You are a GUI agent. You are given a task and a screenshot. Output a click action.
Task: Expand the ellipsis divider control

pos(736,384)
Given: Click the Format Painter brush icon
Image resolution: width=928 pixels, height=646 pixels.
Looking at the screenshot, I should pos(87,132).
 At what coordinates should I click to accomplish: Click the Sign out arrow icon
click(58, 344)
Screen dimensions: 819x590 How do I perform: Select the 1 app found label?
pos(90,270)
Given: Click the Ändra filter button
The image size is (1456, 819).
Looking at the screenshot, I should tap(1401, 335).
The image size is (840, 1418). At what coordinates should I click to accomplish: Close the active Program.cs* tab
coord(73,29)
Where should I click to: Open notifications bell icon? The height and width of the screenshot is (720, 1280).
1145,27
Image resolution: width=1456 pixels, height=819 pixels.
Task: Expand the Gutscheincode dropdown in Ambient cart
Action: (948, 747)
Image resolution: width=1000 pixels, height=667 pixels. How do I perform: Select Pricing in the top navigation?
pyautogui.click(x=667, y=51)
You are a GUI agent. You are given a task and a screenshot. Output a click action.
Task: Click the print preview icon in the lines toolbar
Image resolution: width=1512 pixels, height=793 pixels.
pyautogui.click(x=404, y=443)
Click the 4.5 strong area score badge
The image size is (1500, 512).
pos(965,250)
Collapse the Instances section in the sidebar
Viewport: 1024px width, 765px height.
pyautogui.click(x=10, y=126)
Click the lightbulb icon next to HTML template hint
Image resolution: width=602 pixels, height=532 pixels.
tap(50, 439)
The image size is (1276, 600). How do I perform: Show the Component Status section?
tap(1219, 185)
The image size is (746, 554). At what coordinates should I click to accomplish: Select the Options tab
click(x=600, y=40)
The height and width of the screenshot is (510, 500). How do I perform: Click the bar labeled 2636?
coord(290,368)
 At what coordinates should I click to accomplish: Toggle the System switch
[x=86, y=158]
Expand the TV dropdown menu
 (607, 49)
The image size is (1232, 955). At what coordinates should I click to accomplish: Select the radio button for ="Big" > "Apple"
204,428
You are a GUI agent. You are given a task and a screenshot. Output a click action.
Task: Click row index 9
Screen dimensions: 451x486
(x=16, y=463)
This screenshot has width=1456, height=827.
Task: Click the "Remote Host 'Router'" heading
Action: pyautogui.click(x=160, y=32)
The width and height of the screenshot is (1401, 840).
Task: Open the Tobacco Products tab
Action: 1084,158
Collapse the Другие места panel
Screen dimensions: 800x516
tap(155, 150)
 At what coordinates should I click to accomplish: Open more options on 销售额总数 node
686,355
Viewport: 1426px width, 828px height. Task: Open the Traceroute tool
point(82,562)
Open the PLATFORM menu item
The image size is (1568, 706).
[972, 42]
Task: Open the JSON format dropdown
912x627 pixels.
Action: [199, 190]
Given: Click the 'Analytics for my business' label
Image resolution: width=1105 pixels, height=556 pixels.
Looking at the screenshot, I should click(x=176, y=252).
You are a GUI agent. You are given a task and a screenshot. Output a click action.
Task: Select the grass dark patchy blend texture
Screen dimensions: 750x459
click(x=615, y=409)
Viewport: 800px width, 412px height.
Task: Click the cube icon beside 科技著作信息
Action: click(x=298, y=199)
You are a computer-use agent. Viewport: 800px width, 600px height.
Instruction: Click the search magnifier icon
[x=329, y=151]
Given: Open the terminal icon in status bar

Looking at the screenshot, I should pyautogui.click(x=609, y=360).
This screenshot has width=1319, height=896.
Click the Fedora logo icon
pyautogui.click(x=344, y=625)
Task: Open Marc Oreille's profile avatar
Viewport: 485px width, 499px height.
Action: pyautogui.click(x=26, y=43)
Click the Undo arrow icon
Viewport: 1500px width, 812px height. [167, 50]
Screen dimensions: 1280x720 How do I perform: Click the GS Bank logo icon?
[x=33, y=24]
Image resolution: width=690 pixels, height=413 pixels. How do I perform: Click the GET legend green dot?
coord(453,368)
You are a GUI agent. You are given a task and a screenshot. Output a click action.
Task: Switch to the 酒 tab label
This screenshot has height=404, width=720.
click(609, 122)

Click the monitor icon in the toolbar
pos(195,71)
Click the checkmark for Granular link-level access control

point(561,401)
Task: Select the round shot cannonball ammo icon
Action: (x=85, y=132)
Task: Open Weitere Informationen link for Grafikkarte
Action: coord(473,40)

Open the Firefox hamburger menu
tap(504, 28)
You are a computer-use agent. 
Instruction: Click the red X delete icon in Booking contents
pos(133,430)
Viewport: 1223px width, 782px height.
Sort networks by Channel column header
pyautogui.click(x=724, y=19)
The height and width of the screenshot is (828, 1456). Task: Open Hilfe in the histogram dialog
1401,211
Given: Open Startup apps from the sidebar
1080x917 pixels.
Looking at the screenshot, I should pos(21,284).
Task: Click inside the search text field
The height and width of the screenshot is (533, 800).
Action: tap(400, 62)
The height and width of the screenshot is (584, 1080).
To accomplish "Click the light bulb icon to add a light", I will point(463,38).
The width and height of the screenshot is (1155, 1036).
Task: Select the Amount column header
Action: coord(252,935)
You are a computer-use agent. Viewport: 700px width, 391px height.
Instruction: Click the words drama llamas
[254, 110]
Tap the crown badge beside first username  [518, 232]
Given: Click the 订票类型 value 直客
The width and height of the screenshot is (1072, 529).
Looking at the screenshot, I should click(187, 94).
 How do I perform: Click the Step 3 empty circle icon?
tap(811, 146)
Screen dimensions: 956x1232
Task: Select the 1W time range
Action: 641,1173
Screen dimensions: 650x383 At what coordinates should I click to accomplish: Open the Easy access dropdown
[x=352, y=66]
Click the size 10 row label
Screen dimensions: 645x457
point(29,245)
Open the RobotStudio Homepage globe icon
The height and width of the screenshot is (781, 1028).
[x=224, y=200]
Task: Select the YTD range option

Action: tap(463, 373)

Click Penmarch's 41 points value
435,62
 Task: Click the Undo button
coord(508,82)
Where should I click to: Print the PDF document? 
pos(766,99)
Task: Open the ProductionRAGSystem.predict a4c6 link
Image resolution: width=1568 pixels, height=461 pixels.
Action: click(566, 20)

□ □ □

In the records, which lines mention the word "computer"? Copy those lines.

You are a computer-use agent. Viewport: 800px width, 600px height.
You are a computer-use agent. 
You are a computer-use agent. Viewport: 700px width, 391px height.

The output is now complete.